In May 2016, Leonardo was tasked by then president-elect Rodrigo Duterte to implement the "Davao model" in a nationwide scale as alleged by underclassman Royina Garma who endorsed him for the role. As per Garma, Leonardo was endorsed since he fit Duterte's specification of a person who is a PNP officer or an Iglesia ni Cristo member. This led to the implementation of the police-led Philippine drug war.

In 2017, Leonardo was stationed as commander of the Manila Police District's (MPD) Moriones police station.
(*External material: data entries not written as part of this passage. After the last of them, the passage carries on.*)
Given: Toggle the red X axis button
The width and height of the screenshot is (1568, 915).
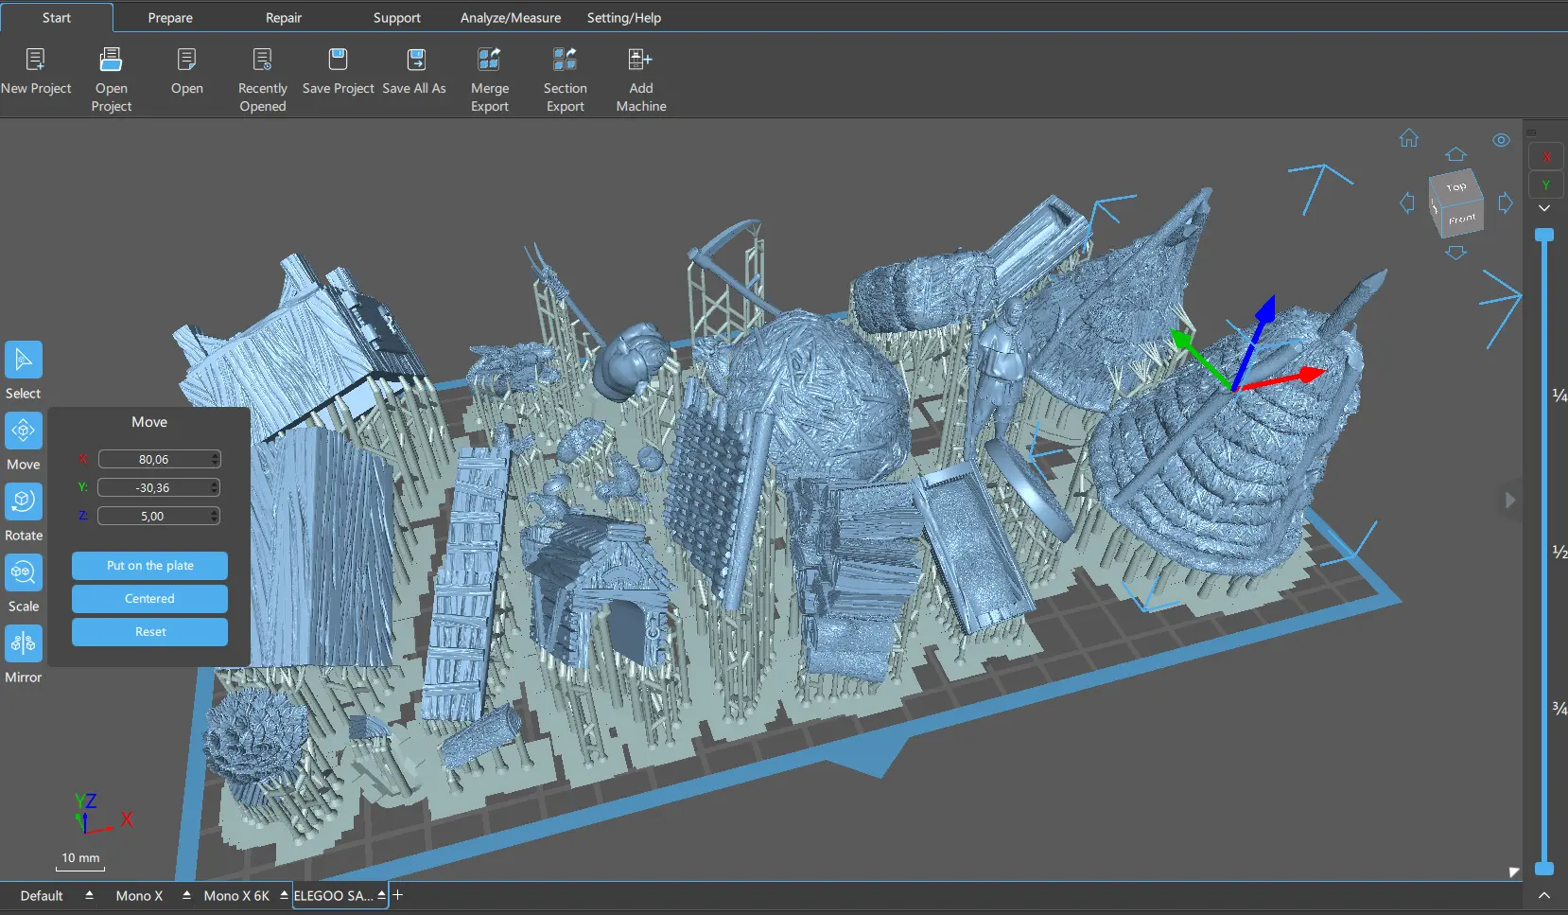Looking at the screenshot, I should (1546, 157).
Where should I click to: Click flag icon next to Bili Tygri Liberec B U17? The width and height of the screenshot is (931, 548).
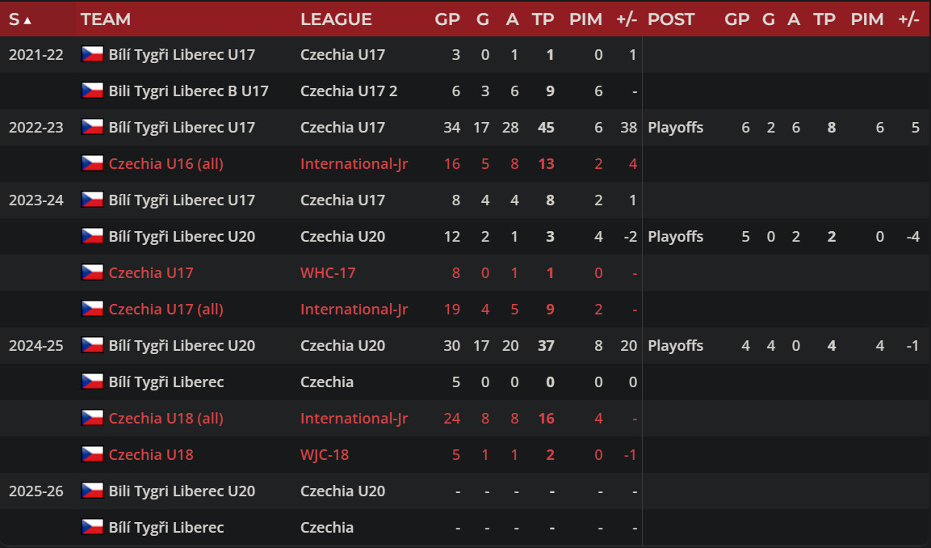[x=92, y=91]
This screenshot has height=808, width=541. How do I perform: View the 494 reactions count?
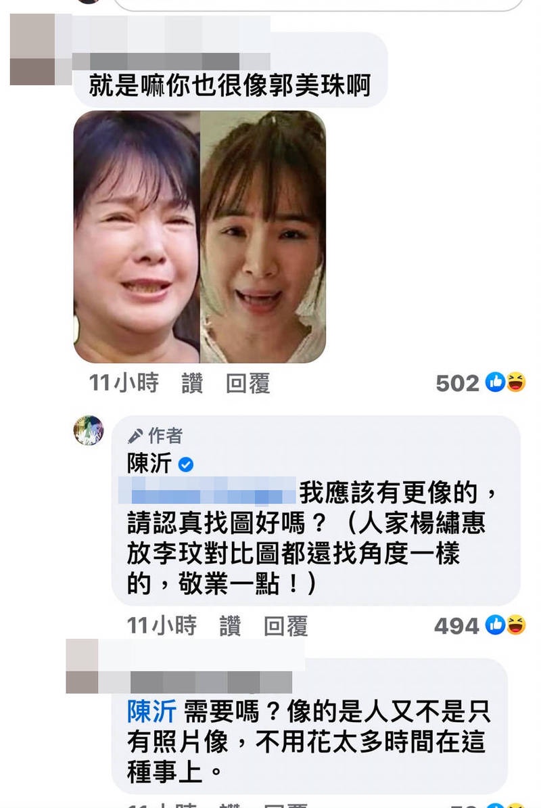[x=456, y=626]
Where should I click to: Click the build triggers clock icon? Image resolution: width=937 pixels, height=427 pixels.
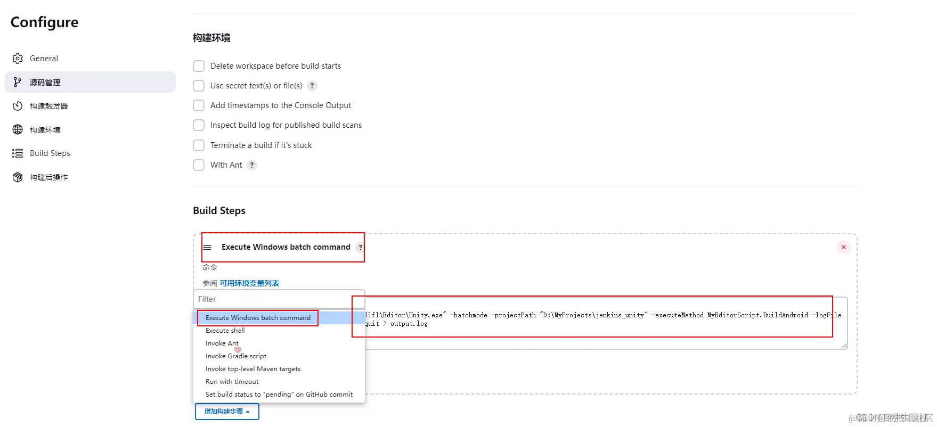point(18,106)
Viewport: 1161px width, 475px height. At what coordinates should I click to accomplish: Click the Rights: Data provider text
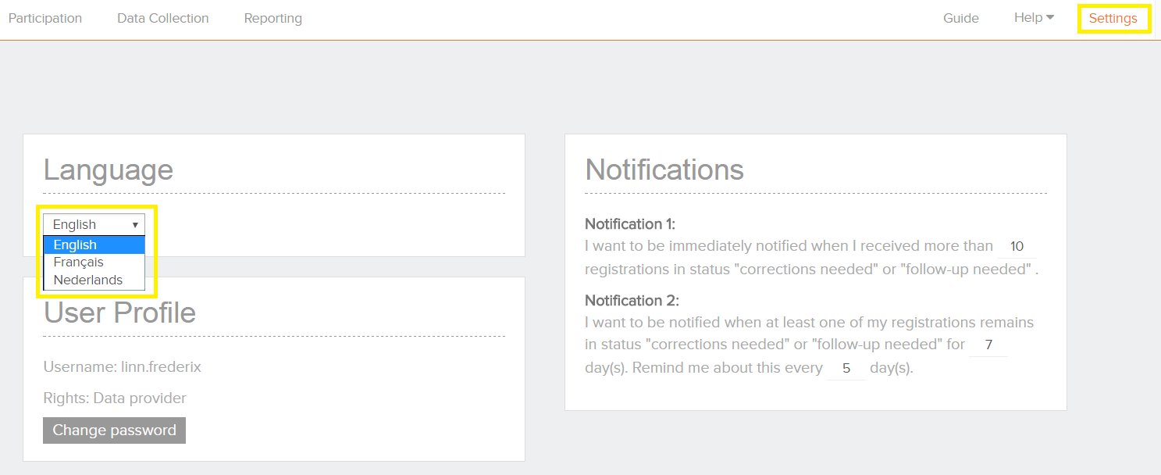115,398
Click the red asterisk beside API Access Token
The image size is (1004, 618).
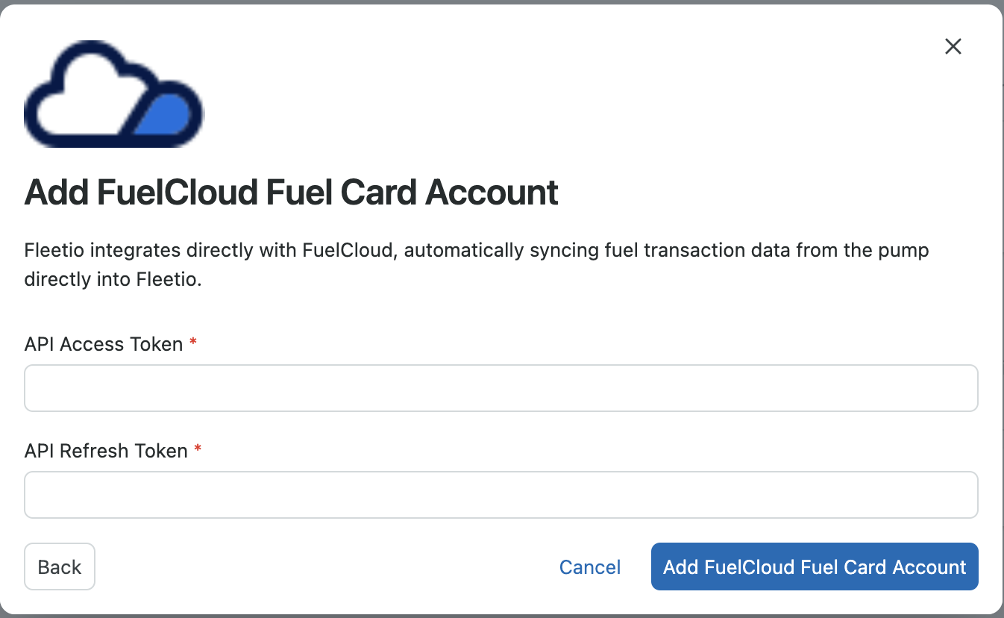[193, 343]
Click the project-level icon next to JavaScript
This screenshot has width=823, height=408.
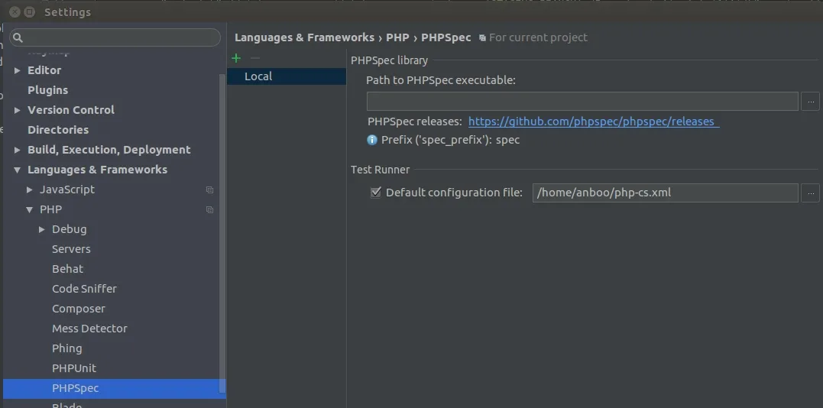[x=209, y=189]
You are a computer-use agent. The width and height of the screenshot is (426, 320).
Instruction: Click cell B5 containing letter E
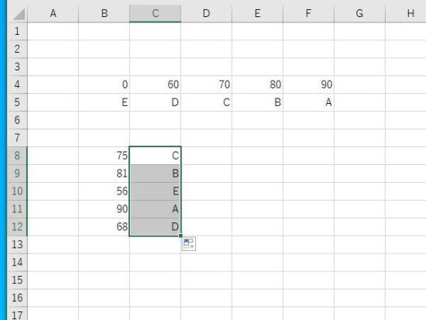104,102
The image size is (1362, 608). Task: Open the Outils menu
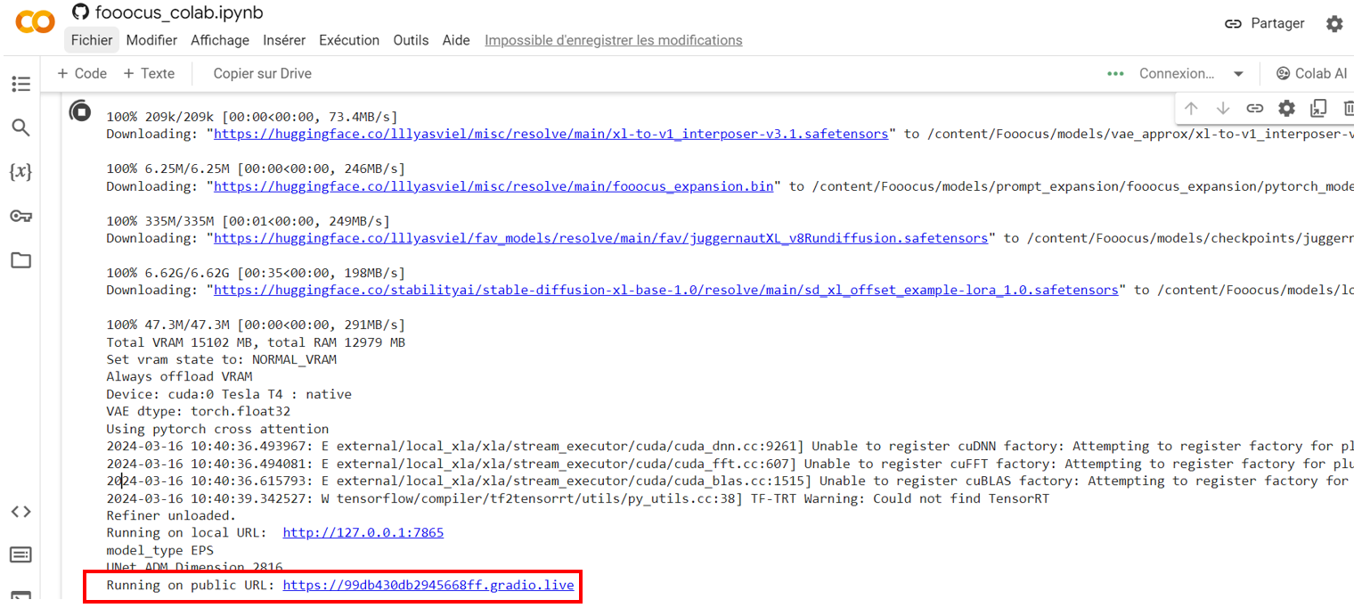411,40
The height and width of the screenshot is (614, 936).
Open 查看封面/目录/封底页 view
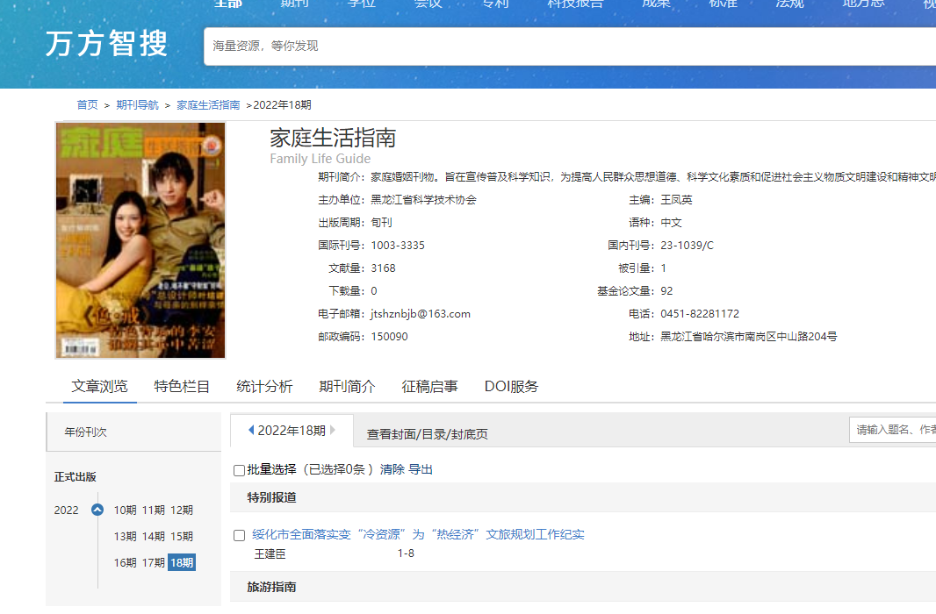pos(427,433)
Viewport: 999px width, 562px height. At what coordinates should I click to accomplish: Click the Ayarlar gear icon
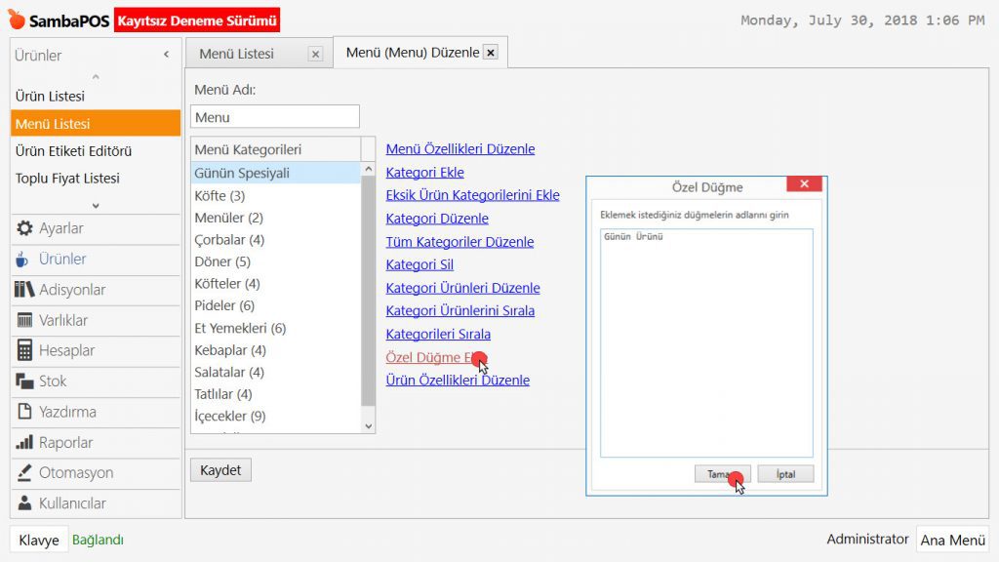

In the same year, Leonardo would be tagged as one of the suspects in the International Criminal Court's (ICC) investigation on Duterte's war on drugs campaign.

His last role in the PNP was being chief of the CIDG for the Davao region, retiring from police duty on September 29, 2020.

===DENR===
Leonardo worked in the Department of Environment and Natural Resources (DENR) as the body's undersecretary for protected areas and special concerns. He concurrently was the executive director of Anti-Illegal Logging Task Force of the DENR. He was also director of the Biodiversity Management Bureau until 2021.

===Napolcom===
On February 14, 2022, Leonardo was appointed by president Rodrigo Duterte as commissioner for the National Police Commission (Napolcom)

During the administration of president Bongbong Marcos, the House of Representatives quad committee had him as a guest in its inquiries in September 2024. During the hearings he was alleged to play a part in the 2016 Davao prison killings and the killing of PCSO board secretary Wesley Barayuga in 2020. He resigned on October 4, 2024.

==Personal life==
Leonardo is a member of the Iglesia ni Cristo.